How do the new and old rates of stamp duty compare and how much could you save if buying a home? We crunch the numbers below.

Stamp duty on your own home

Property purchase price Stamp duty rate
£0 to £500,000 0%
£501,000 to £925,000 5%
£925,001 to £1.5million 10%
£1.5million+ 12%
For purchases between 8 July 2020 and 31 March 2021 

Those buying their own home will see a zero per cent rate of stamp duty all the way up to £500,000, compared to the previous £125,000 threshold.

Above this level they will tax at a graduated rate on the amount above thresholds starting at 5 per cent, rising to 10 per cent between £925,001 and £1.5million, and 12 per cent above £1,500,000.

Previously stamp duty kicked in at 2 per cent above £125,000, before rising to 5 per cent above £250,000.

The stamp duty holiday mimics the relief for first-time buyers, who previously paid no stamp duty up to £300,000.

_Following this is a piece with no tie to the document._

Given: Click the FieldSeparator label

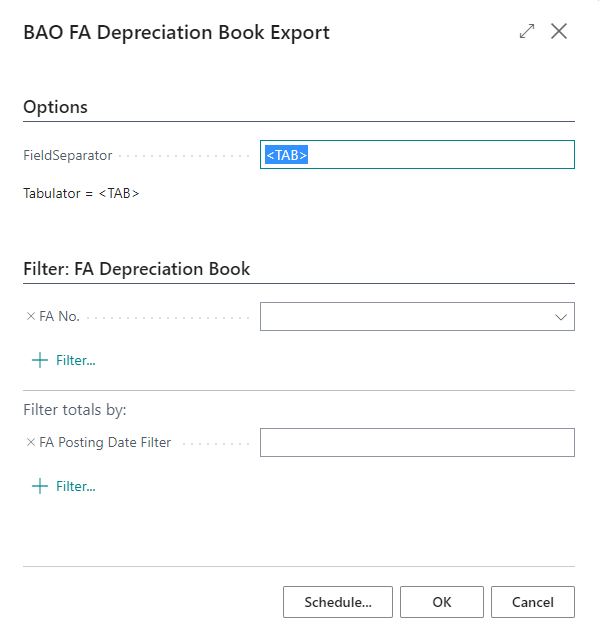Looking at the screenshot, I should pos(67,155).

Stamp duty on buy-to-let and second homes

Property purchase price Stamp duty rate
£0 to £500,000 3%
£501,000 to £925,000 8%
£925,001 to £1.5million 13%
£1.5million+ 15%
For purchases between 8 July 2020 and 31 March 2021 

The stamp duty holiday applies in part to buy-to-let and second home purchases, but these buyers must still pay the 3 per cent surcharge at all levels including below £500,000.

This means that the zero rate becomes 3 per cent and that is added to rates above the standard owner occupier thresholds. 

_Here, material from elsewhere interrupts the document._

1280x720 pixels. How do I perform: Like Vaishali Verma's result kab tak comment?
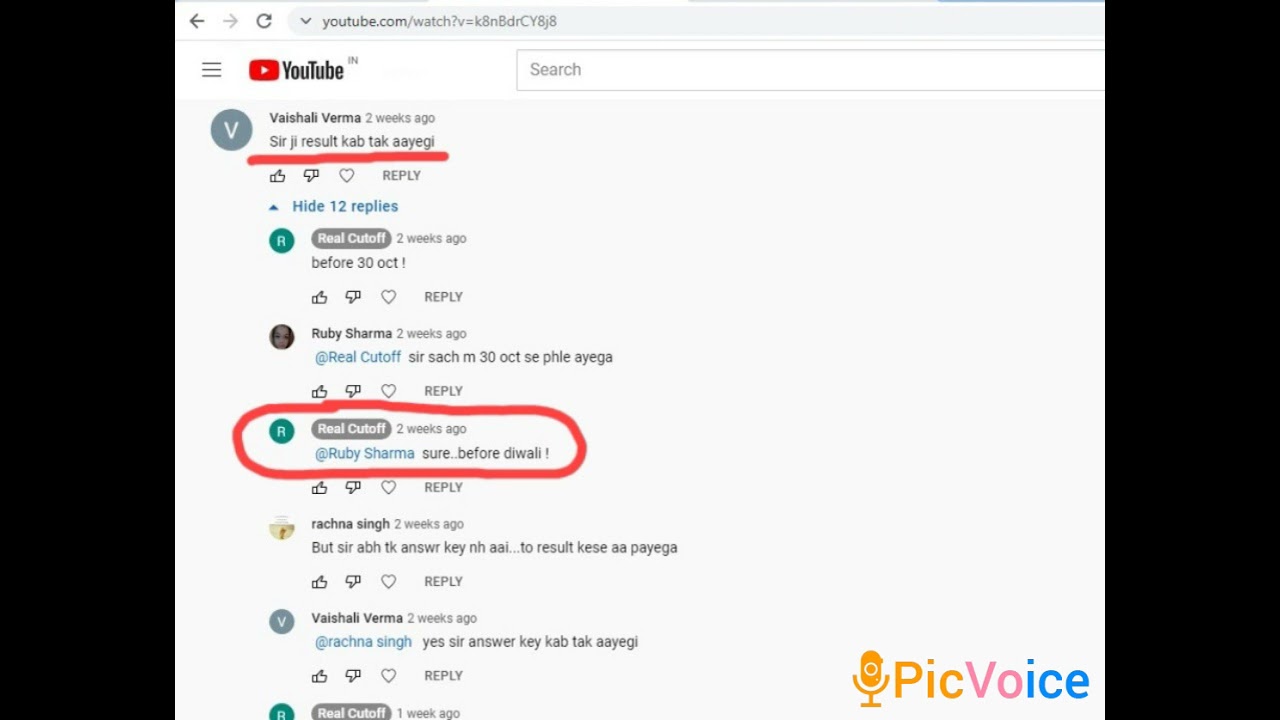277,176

While this does not slash stamp duty bills by as much for buy-to-let and second homes, it does make purchases temporarily cheaper. 

Stamp duty rates before the holiday

Band Own home stamp duty rates Buy-to-let 
and second homes
£0 – £125k 0% 3%
£125,001 – £250k 2% 5%
£250,001 – £925k 5% 8%
£925,001 – £1.5m 10% 13%
£1.5m + 12% 15%
* No stamp duty is paid on property transactions costing less than £40,000 as these are considered low value and not reported to HMRC 

Under the plans announced by the Chancellor today, stamp duty will revert to the standard rates for any house purchase after 1 April 2021.

There is a concern that while the stamp duty holiday may boost the property market in the short term, it could also lead to a spike in sales that pushes up prices before the deadline, followed by a slump next spring after purchases are pulled forward to avoid a 1 April tax hike.

This has been observed in previous stamp duty holidays and happened before the introduction of the 3 per cent buy-to-let and second homes surcharge.

There will undoubtedly be pressure on Mr Sunak to extend the stamp duty holiday as the deadline approaches. 

Critics of stamp duty, who argue that it inhibits activity, stalls the top end of the property market, discourages downsizing and stops people moving for work, will hope that the temporary cut becomes permanent.